Es ist komisch – der Februar hat nur 28 Tage und dennoch kam er mir einfach nur eeendlooos lange vor – womöglich liegt es einfach an der Prüfungszeit, die ja bis Mitte des Monats andauerte und einfach enorm an meinen Nerven gezerrt hat, vielleicht war das aber auch nur Einbildung – ich für meinen Teil bin jedenfalls unfassbar froh, dass er vorüber ist und endlich der März beginnt, mein Lieblingsmonat (oder einer der hundert Lieblingsmonate, die ich so habe). Eigentlich war ich dem Februar gegenüber ja nie komplett negativ eingestellt, aber ich fürchte, dass Studium hat mich zu einer notorischen Februarhasserin gemacht, weil dort ja immer die Klausuren anstehen.

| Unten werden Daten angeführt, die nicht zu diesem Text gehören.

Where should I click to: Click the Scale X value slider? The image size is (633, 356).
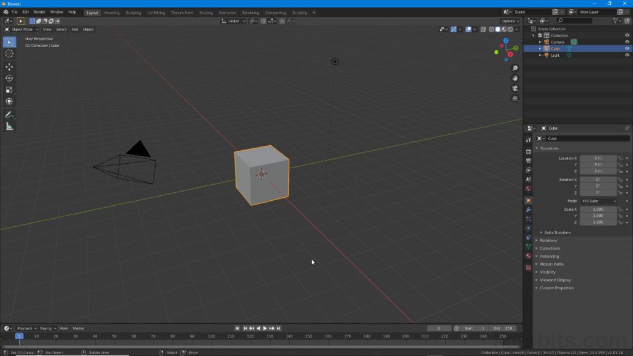click(x=597, y=209)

Wie auch immer – ich freue mich auf den März, meine vorlesungsfreie Zeit, die ich mit meiner äußerst spannenden Studienarbeit füllen darf, auf so einige große Blogposts, die ich in Planung habe, auf die Biathlon-WM und meinen Geburtstag gleich zu Anfang des Monats und am allermeisten auf den Frühling.

123
(1) Das Grimm-Zentrum war wohl mein allerengster und verständnisvollster Freund in den letzten Wochen. Irgendwie vermisse ich die Atmosphäre dort ja fast, es hat manchmal ja sogar ein klein wenig Spaß gemacht, dort zu lernen und nachzuarbeiten. Aber nichts geht über den hauseigenen Schreibtisch, an dem man auch mit ungemachtem Haar und Schlafanzug sitzen kann. (2) Entspannung beim Lesen. Obwohl ich einen wirklich schönen Lesesessel habe, den ich zu meinem Einzug als Schnäppchen bei ebay-Kleinanzeigen ergatterte, lese ich wesentlich lieber auf dem Bet – ist einfach bequemer. (3) Lernzeugs, urghs. (4) Zwischen den Lernsessions muss auch mal ein Spaziergang drin sein – wenn auch nur bis zum Supermarkt und wieder zurück.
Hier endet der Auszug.